Will Matt Paradis return?
All signs pointed toward him staying last summer as the sides talked contract and appeared to be moving toward a resolution. Now? Not so much. Paradis played 3,850 consecutive snaps before breaking his right fibula on Nov. 4. He told me this week his leg "feels great," and that he's making notable strides in his recovery. The Broncos will let him test free agency. In the past, that means the player is unlikely to return. The Broncos like Paradis, but are reluctant to give him a contract similar to that of Ryan Jensen. As the top free agent center last year, Jensen, a former Fort Morgan High and CSU-Pueblo star, received $10.5 million per season and $22 million guaranteed. If Paradis finds strong interest, he is expected to move on, leaving Connor McGovern as his replacement.

Do Brandon Marshall, Domata Peko have futures in Denver?
Marshall told Denver7 last week his agent let him know the Broncos are prepared to move on without him. The Broncos have no intention of paying him $6.5 million this season. Domata Peko is a free agent, and not currently in Denver's plans. This was always the blueprint. If Peko remains available after the first few waves of free agency, the Broncos might consider bringing him back. I have never covered an athlete with a better attitude and energy. However, Peko is 34 and entering his 14th season. Denver will look to go younger in the draft or possibly with a free agent like Jonathan Hankins, per Benjamin Allbright.

Who is the free agent the Broncos could sign first?
Among their own free agents, lineman Billy Turner makes the most sense given the dollars involved. He's versatile, showing the ability to play tackle or guard. With Jared Veldheer's future uncertain — the Broncos could wait him out to see where his market settles — Turner provides depth. The Broncos have talked with his reps recently. I spoke at length with linebacker Shaquil Barrett last week, and he has talked with the Broncos about meeting new linebackers coach Brandon Staley. He told me he would like to stay, but he wants to start, "and I don't know how that would happen here" with Von Miller and Bradley Chubb entrenched.

Would it make sense to give Chris Harris Jr. an extension?
Cornerback Chris Harris Jr. sets the tone with his play. He is a coach on the field.
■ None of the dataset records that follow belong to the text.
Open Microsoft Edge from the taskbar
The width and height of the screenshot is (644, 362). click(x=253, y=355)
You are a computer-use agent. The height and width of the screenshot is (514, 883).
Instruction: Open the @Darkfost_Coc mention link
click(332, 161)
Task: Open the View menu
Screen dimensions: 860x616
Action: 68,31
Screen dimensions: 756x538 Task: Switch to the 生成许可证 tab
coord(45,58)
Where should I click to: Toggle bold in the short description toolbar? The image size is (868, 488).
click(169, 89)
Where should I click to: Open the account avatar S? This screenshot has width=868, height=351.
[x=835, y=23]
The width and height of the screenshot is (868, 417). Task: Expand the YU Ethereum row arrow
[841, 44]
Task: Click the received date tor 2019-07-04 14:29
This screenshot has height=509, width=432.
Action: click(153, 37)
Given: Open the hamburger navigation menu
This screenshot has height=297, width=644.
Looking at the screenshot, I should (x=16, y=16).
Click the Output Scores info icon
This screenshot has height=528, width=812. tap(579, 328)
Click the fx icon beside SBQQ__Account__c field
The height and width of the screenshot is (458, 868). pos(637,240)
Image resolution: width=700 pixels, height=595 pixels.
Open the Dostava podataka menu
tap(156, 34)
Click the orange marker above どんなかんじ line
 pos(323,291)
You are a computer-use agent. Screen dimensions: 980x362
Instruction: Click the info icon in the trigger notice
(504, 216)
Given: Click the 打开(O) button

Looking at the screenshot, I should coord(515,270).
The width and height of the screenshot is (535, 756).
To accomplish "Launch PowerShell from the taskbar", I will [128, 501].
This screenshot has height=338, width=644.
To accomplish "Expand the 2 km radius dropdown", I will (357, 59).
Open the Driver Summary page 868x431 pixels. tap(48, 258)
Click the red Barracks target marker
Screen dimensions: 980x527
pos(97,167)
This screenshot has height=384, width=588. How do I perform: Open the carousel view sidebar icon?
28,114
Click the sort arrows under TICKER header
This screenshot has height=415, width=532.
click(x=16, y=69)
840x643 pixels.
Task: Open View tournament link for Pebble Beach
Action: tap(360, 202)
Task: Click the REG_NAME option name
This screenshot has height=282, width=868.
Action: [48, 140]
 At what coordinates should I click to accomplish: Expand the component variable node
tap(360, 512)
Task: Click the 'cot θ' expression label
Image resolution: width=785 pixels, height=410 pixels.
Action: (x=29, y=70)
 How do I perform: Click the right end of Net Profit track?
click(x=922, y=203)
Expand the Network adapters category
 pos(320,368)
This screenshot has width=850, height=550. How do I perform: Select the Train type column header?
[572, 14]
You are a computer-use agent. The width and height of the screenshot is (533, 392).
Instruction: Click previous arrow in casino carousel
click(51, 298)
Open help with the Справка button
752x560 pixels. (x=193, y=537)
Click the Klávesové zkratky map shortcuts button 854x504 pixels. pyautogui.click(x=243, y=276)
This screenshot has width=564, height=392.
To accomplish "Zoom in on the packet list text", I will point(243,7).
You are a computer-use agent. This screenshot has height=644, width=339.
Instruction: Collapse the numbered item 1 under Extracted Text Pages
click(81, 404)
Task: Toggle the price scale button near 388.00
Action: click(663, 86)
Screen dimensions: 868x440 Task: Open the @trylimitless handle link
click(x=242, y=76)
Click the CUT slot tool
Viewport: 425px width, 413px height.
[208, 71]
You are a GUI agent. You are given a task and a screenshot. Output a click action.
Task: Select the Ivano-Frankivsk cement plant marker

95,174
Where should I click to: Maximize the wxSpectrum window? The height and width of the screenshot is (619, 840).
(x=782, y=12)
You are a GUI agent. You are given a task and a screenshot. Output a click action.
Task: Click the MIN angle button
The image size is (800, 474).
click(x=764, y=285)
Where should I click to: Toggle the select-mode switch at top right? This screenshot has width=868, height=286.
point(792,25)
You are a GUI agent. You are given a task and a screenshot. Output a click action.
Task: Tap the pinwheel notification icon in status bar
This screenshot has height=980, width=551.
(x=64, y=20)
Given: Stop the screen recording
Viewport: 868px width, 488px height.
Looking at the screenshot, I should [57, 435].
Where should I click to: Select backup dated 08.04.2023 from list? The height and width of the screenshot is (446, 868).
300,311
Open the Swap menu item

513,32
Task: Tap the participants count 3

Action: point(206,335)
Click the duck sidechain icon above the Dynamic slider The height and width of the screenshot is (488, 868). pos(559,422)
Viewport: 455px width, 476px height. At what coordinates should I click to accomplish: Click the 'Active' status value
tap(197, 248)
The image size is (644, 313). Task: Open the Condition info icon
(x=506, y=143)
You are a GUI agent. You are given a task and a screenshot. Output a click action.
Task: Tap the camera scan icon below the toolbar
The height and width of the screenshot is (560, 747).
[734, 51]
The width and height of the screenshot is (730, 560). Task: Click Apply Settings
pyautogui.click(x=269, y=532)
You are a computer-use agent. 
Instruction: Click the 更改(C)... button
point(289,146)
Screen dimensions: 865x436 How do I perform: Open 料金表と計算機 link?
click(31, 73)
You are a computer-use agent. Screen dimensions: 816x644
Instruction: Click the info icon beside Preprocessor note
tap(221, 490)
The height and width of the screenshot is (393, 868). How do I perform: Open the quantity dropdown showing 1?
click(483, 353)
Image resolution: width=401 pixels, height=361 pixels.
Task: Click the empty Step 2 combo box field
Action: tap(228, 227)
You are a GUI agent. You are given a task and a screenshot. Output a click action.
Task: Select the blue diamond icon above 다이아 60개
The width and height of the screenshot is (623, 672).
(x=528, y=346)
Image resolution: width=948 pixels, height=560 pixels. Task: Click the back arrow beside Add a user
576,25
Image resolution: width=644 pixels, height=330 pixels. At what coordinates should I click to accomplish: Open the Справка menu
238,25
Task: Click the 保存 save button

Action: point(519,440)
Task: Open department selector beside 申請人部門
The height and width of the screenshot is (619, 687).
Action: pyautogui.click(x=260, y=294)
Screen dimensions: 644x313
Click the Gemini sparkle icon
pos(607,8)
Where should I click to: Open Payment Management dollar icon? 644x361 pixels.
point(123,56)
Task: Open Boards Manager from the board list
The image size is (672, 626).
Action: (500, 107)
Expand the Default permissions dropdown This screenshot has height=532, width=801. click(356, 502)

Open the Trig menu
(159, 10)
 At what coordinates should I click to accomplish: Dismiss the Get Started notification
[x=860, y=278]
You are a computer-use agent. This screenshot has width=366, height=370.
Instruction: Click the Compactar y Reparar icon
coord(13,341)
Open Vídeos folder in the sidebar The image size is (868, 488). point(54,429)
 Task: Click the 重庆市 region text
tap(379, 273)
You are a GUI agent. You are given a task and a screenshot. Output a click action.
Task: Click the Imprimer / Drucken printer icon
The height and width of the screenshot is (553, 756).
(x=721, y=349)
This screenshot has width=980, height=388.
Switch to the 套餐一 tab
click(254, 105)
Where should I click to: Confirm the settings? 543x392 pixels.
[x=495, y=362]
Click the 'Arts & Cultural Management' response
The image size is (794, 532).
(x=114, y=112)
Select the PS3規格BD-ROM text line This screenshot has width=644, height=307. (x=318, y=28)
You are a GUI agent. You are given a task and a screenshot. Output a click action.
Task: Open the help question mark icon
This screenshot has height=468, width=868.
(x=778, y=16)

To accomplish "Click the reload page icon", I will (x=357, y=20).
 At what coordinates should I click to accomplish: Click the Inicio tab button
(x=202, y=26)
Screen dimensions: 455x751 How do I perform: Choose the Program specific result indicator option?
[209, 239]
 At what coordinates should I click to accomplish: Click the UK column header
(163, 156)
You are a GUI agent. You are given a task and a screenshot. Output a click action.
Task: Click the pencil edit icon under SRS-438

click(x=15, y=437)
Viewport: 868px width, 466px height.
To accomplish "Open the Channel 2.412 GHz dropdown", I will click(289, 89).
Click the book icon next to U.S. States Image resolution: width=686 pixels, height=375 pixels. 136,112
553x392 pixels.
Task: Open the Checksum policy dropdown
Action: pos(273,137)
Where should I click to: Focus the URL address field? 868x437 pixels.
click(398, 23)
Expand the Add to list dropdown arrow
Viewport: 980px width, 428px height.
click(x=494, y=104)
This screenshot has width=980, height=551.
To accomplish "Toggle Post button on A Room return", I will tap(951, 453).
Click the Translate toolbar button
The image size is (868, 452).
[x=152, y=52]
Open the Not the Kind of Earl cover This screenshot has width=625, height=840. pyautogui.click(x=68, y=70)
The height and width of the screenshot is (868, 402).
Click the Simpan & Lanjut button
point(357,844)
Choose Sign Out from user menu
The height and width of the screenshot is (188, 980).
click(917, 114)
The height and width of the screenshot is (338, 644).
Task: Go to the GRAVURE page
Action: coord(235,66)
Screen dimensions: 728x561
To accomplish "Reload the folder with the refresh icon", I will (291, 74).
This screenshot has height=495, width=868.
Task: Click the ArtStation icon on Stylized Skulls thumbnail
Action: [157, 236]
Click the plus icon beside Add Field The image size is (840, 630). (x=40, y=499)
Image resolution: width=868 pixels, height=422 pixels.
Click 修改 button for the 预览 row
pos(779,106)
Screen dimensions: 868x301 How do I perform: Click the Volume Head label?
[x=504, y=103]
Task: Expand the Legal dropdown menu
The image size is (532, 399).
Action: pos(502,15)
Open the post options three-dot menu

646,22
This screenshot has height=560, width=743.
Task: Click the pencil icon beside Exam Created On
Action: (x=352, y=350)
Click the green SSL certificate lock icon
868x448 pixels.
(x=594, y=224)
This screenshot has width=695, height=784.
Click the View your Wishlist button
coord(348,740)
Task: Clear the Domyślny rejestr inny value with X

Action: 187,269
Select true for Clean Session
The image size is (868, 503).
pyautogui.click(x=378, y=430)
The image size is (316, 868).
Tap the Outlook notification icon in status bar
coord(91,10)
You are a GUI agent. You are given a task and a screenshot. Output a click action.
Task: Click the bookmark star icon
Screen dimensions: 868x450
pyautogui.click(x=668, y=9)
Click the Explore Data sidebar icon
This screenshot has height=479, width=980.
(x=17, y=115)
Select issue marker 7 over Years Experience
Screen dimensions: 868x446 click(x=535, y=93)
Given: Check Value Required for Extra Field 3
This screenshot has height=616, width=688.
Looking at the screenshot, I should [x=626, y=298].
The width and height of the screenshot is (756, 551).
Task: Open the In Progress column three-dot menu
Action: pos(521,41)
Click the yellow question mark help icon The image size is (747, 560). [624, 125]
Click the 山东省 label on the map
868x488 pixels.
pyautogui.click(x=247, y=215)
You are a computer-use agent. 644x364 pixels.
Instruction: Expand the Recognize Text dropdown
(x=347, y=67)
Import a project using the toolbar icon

As the Broncos shift to a no-nonsense approach under Fangio, Harris makes sense to lock up longterm. Before that happens, they need to figure out who is going to flank him. Harris has reached a point in his career where winning is paramount. If I am him, I wait to see how the offseason unfolds before determining how he fits going forward and the money that would take to extend him. He projects as a future Ring of Famer, so seeing him end his career in Denver would be fitting.

What are the draft needs to eye at Combine?
The Broncos pending acquisition of Flacco makes it unlikely they draft a quarterback 10th overall. They would have to fall in love with one of the prospects, and that hasn't happened or Flacco would not be headed this way. The Broncos' holes are obvious: They need a cornerback with Bradley Roby not expected back. There are multiple players in the conversation at the 10th pick overall, among them Washington's Byron Murphy, Georgia's DeAndre Baker and LSU's Greedy Williams. They could land an inside linebacker like LSU's Devin White, who is effective in the run and pass game. Or trade back and pursue multiple needs, perhaps a right tackle, with an extra pick.